Three days later on June 3, the district civil surgeon informed the state government that at least 22 swab samples of suspected patients in Jalgaon were missing, lost in transit to a laboratory in Dhule. They have not been traced yet.
The district is trying to manage the two-year old Government Medical College (GMC); an attached civil hospital has been converted into a Dedicated Covid Hospital now. Against the 253 doctor posts, the hospital has only 119, of which a dozen don’t attend work.
When The Indian Express visited the hospital, there were no guards or staffers to stop entry even to the suspected Covid-19 ward. Prakash Konte, from nearby town Yawal, who was in the corridor, said: “I am here for the past 14 days. Till now my swab result has not come. Every time a patient next to me tests positive, I prefer to be on the corridor,” he said.

Inside the ward, Faheemuddin Shaikh lay on the bed with an oxygen pipe attached to his mouth, a cylinder next to the bed. He kept complaining to his brother Sajid that his body was in pain. “A doctor told him in the morning that he will give medicines. Its evening now,” said Sajid, stepping out to complain. “Look at them, none of them are going inside wards to check patients,” he said.
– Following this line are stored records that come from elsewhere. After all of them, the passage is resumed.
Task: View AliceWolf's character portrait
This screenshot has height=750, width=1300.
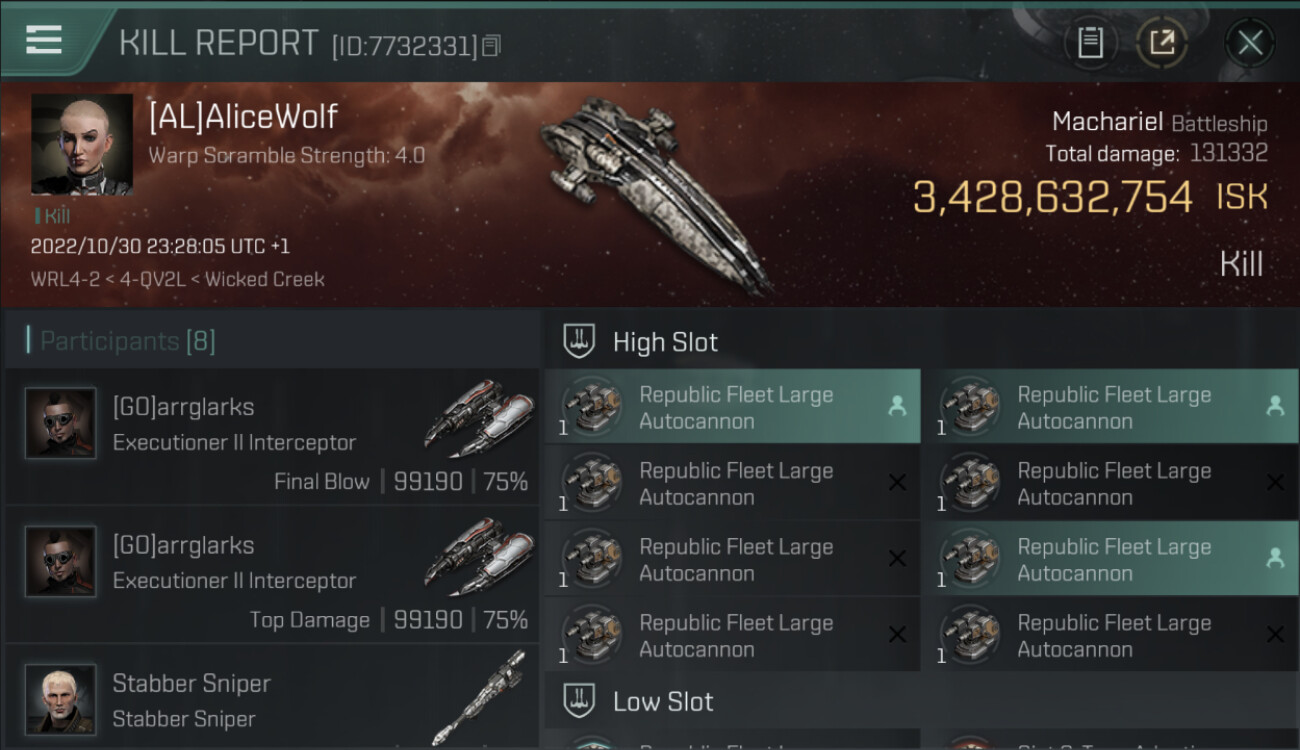Action: pyautogui.click(x=82, y=144)
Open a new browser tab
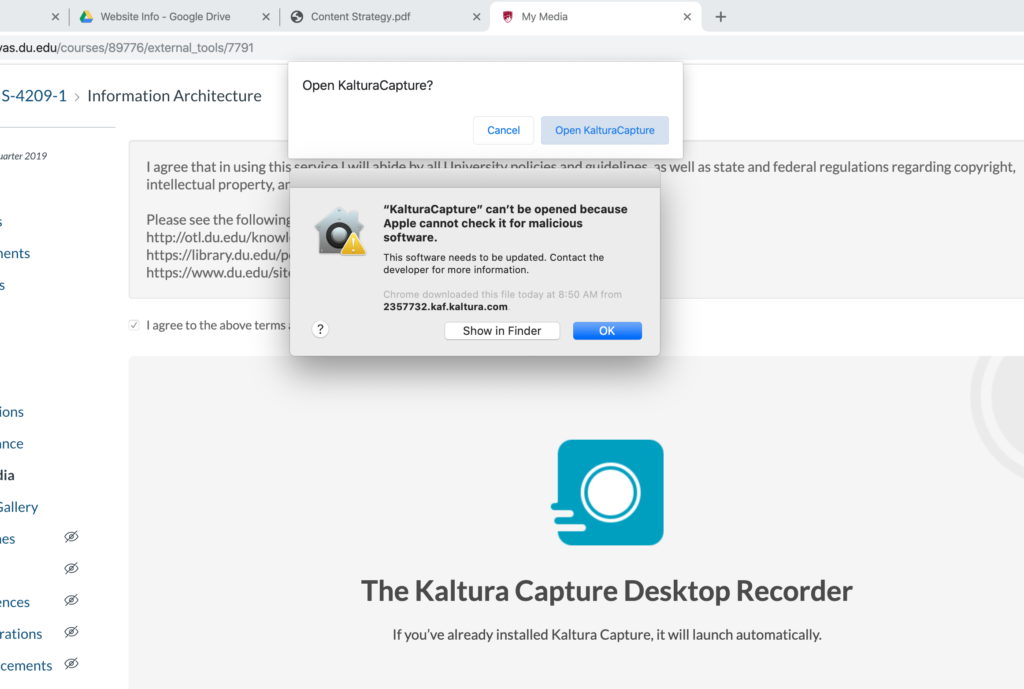This screenshot has height=689, width=1024. [721, 17]
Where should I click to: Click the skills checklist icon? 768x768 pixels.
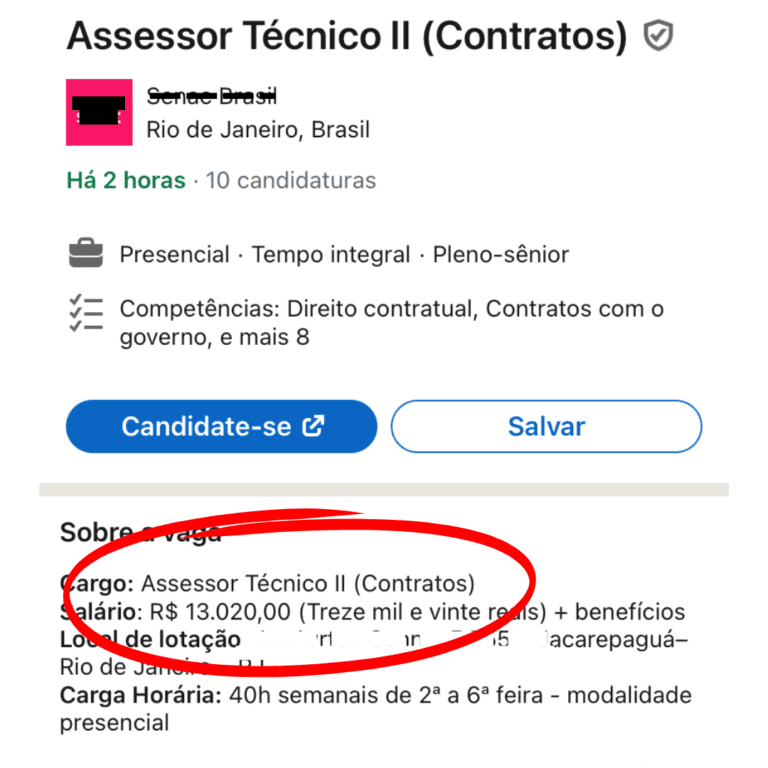click(86, 313)

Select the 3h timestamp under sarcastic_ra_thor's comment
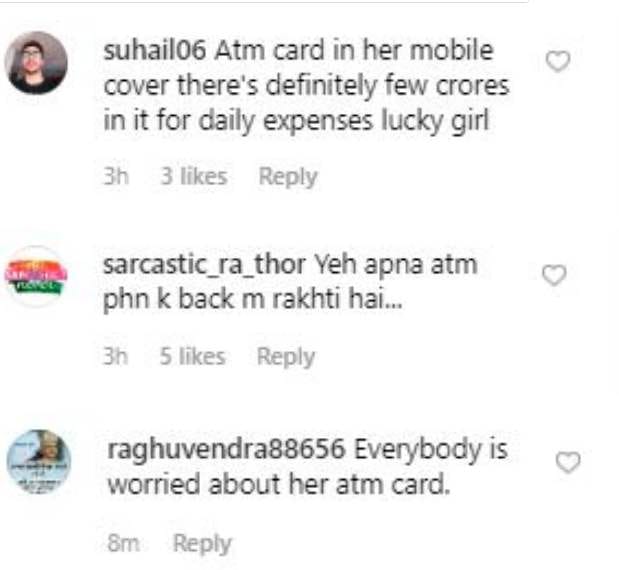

On the large number of deaths, Dr Khaire said, “Jalgaon has a population of 42 lakh. We are serving the entire district. Most patients come late, their lungs get severely infected by then. Fifty percent die within 24 hours of admission.” With reference to Konte, he said, the hospital was awaiting the results of a second swab sample.
But political leaders are concerned. Unmesh Patil, Lok Sabha MP from Jalgaon said, “I have written to the Centre for an audit to see if the hospital is following all protocol. There is negligence in the hospital, and patients are dying because of that.”
With Rs 16.5 crore allocated to Jalgaon for coronavirus, District Collector Dhakne used the funds for electrical fittings, fixing toilets, cleaning garbage in hospital premises, installing centralised oxygen supply, and getting more beds. The hospital has 225 beds for Covid-19, of which 160 are occupied. There are 30 ICUs, also fully occupied, and 60 beds with centralised oxygen. With the modernisation, he hopes, people will not be scared to visit the hospital.
A ward boy told The Indian Express they are not given proper protective gear. He wears a plastic shield, one that is commonly called an HIV kit, but his feet and face are exposed. “We were not trained, we don’t know what to do,” he said. The ward boy said relatives are allowed inside isolation wards to look after patients.
Collector Dhakne now plans to install CCTV cameras to monitor isolation wards.
There are delays in testing with results taking 10-12 days. The district requires 250-300 daily testing. It sends samples to neighbouring Dhule district. If Dhule’s capacity to test is exhausted, the samples travel onward to Aurangabad or Pune. It was on one such day that the 22 samples were lost. In May last week, a new laboratory was set up in the hospital, but it can only test up to 150 samples.
Ayaz Khan, 45, was discharged recently from the hospital after testing negative. He said he was glad to be out. “I was kept in isolation ward for 18 hours with positive patients; there was no coordination,” he said. He should have been in the Covid suspect ward. “I told the nurse, and I was moved out a day later,” Khan said, but pointed out that another person with him, who too had tested negative, was also accidentally put in the isolation ward.